Disaster Recovery as a Service with Pure Protect
A cyber resiliency architecture can significantly minimize RTO and RPO by implementing robust backup and disaster recovery solutions that ensure rapid system restoration and data retrieval after a cyber incident.
Pure Protect™//DRaaS does exactly that. Its tailored solutions are right-sized for businesses and their critical assets. Pure Protect //DRaaS also keeps your data where you need it: in your custody and at your fingertips. By maintaining it in your AWS cloud, Pure Protect //DRaaS also ensures that you can maximize recovery speed through cloud-preconfigured workloads.
What’s more, Pure Protect //DRaaS helps you test your backups and resilience in a segmented test environment that maximizes your preparation for the worst, while avoiding unwanted disruptions to your production environment. Pure Protect //DRaaS is a highly resilient, highly transparent solution for all your disaster recovery needs.
Conclusion
Disaster recovery planning can be a daunting proposition. Keeping RTO and RPO in mind conceptually as you plan is key.
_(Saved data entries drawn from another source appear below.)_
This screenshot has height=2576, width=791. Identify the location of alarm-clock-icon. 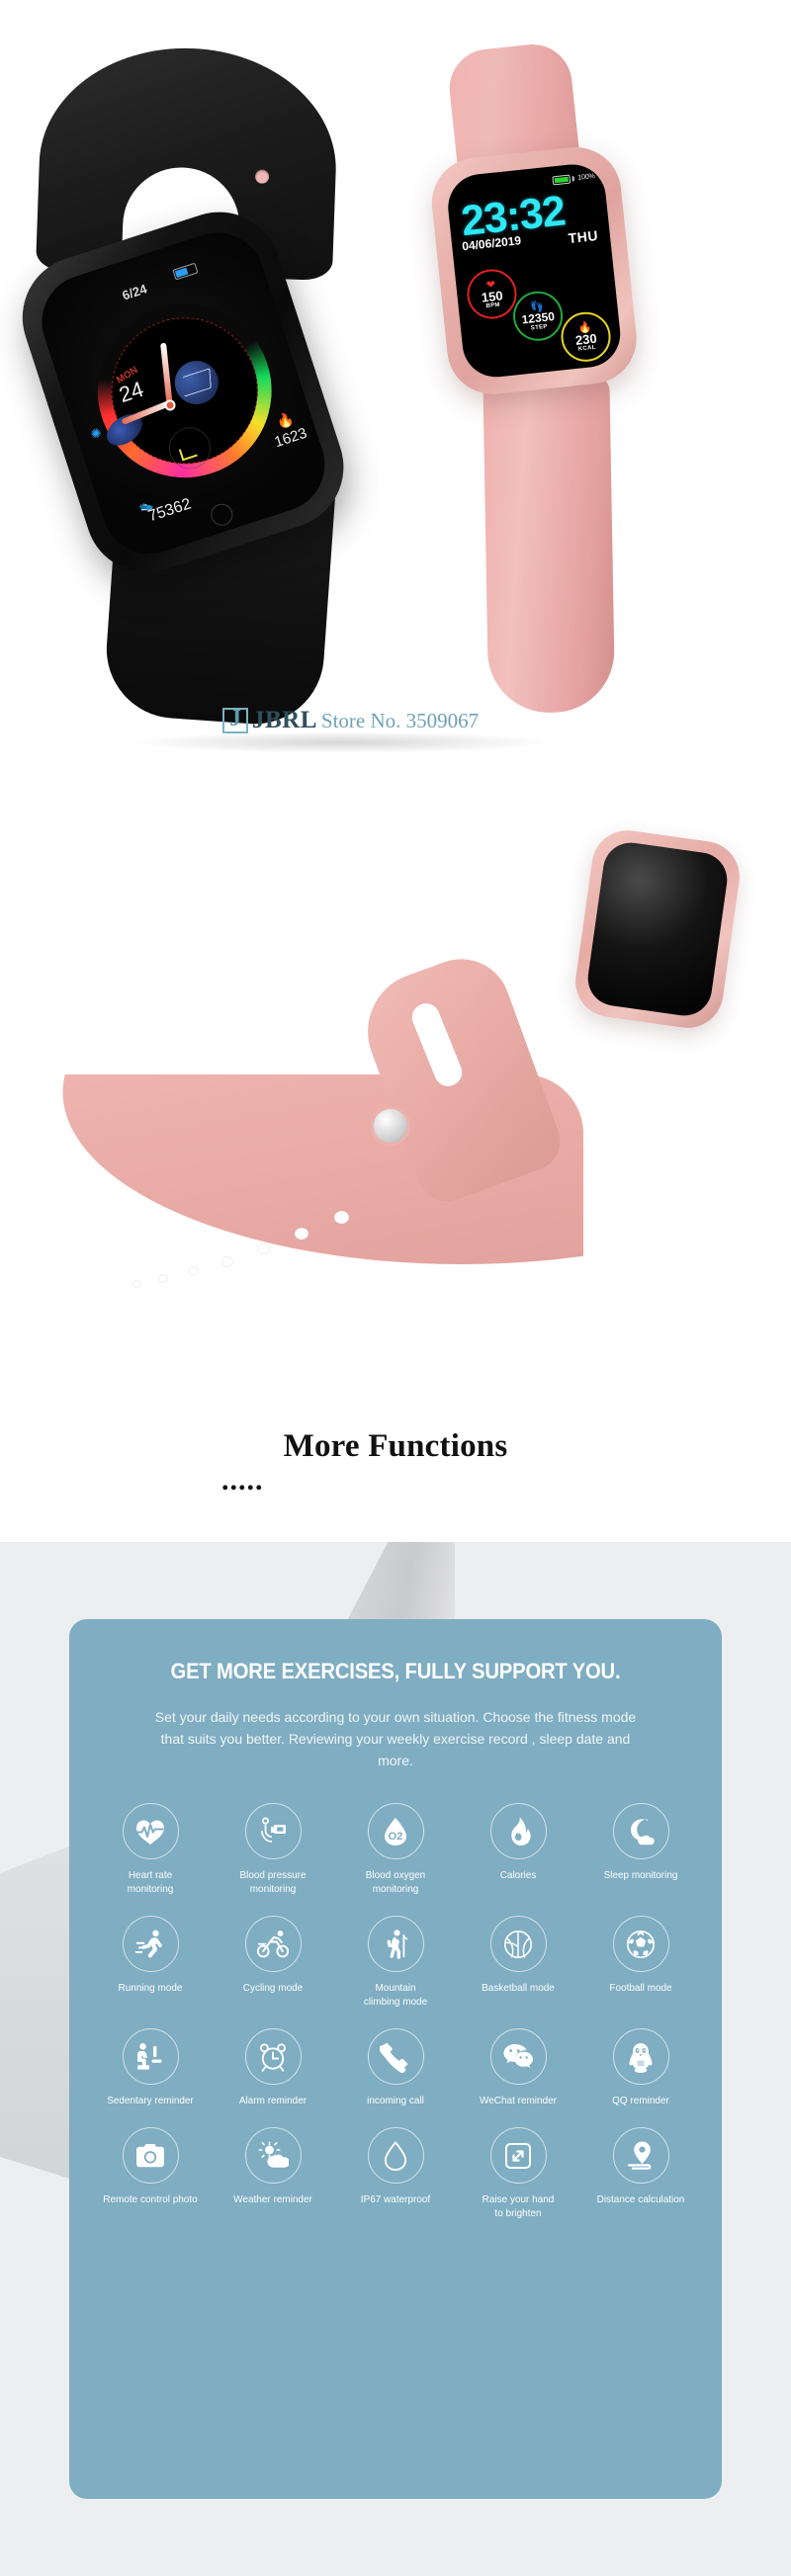
(273, 2056). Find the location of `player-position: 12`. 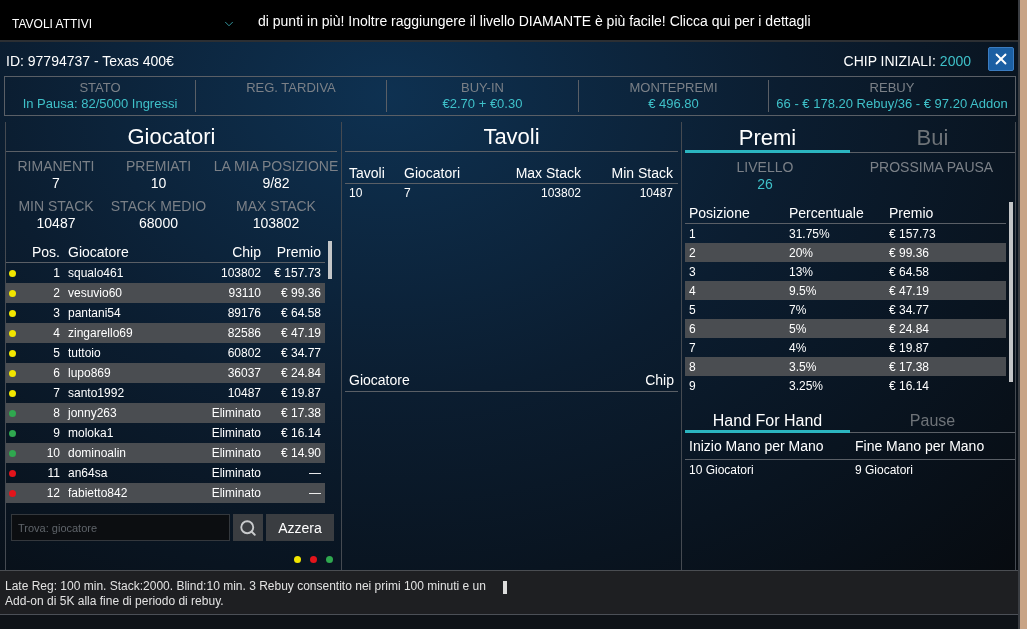

player-position: 12 is located at coordinates (52, 493). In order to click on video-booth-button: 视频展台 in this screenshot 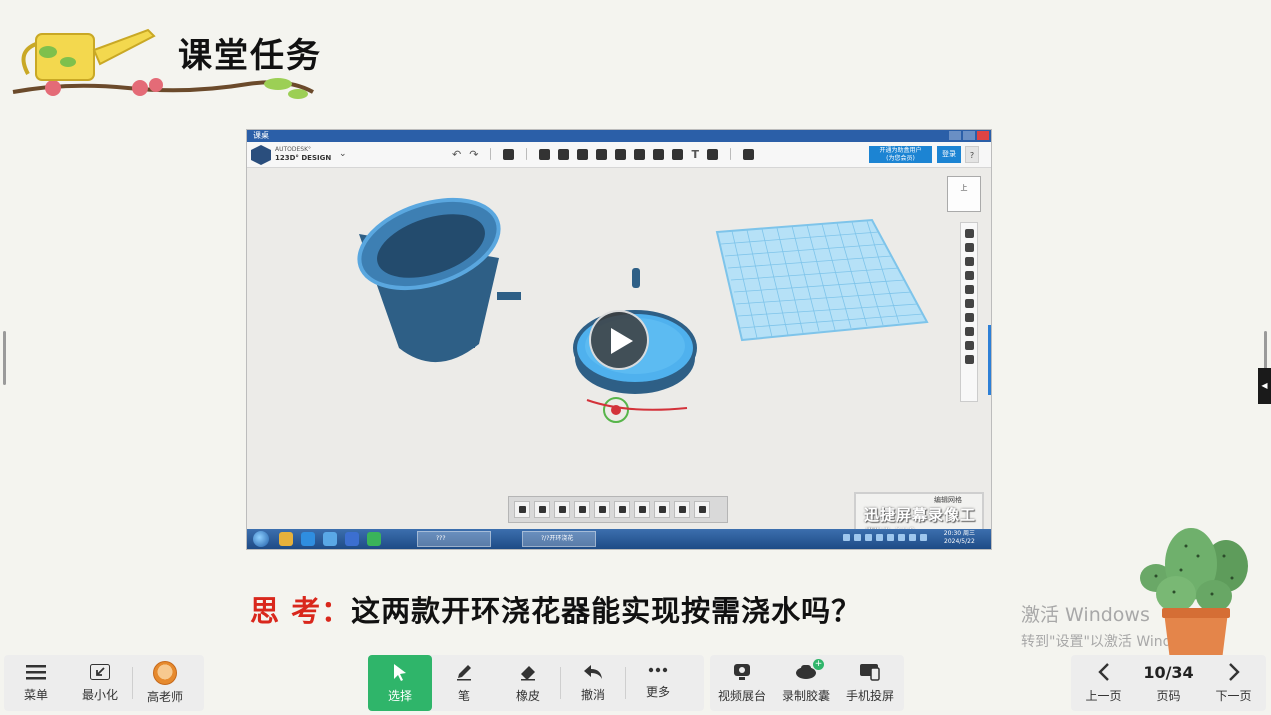, I will do `click(742, 683)`.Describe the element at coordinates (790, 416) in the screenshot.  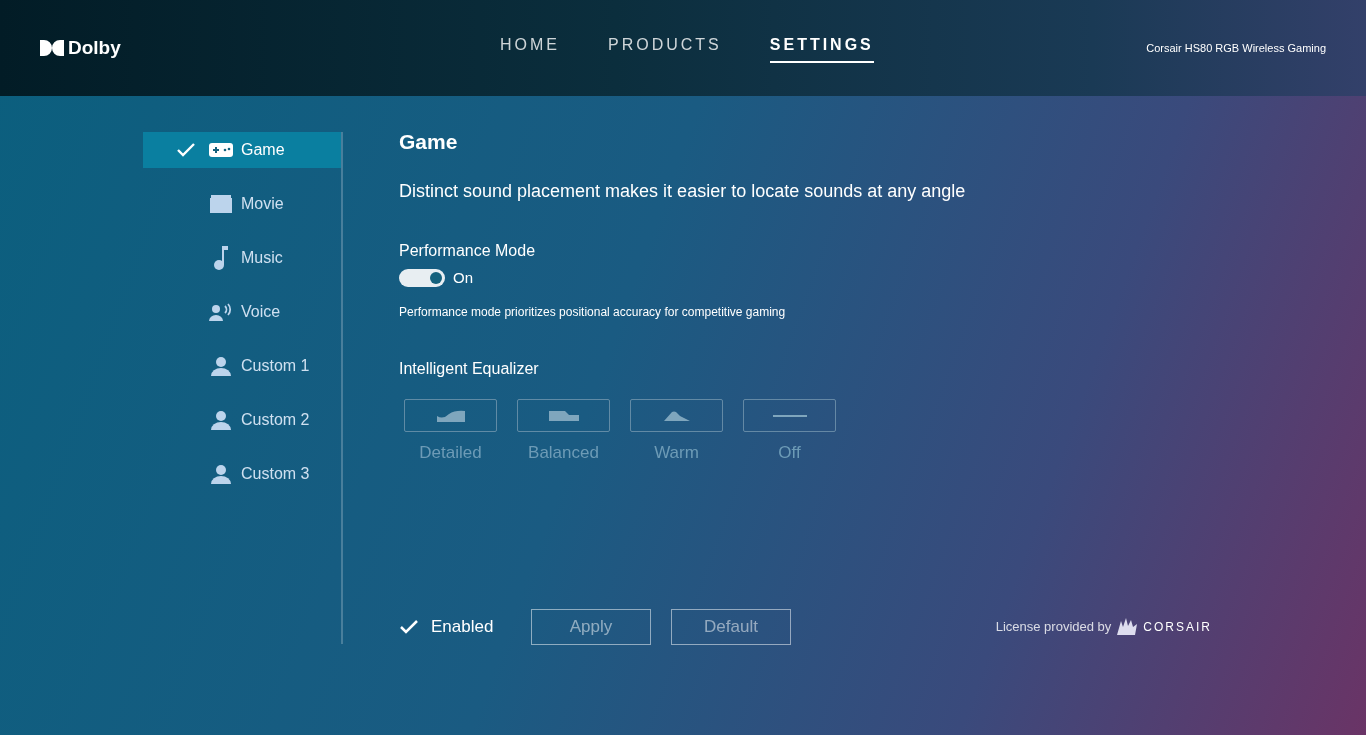
I see `flat-line-icon` at that location. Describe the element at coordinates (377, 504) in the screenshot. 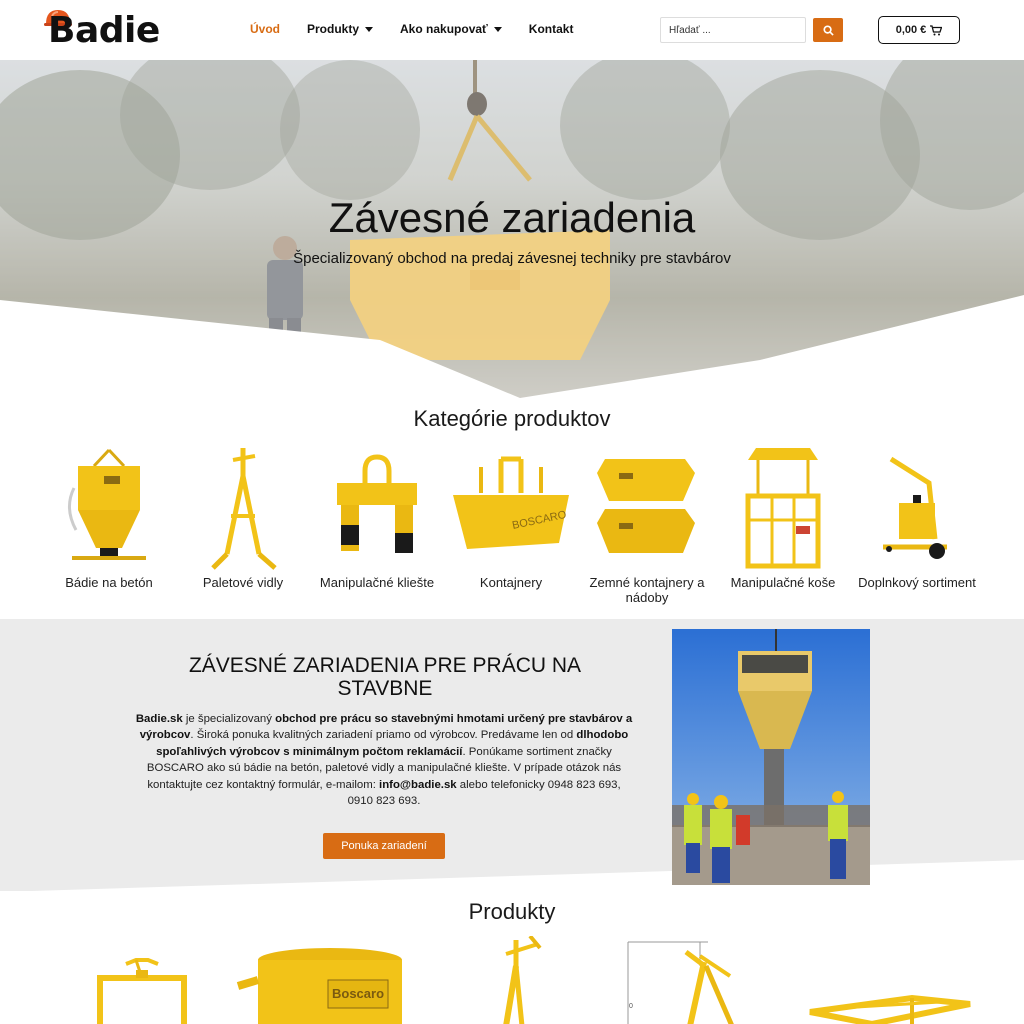

I see `clamp-icon` at that location.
Thinking about recovery as downtime in hours and gigabytes streamlines the ability to focus on key metrics and requirements.
Those requirements and metrics revolve around doing business. What’s important to your business and keeping it running is the focus of your disaster recovery efforts. Those hours and gigabytes directly translate into dollars and understanding how to minimize that loss as quickly as possible will make your organization more resilient and ready for disaster.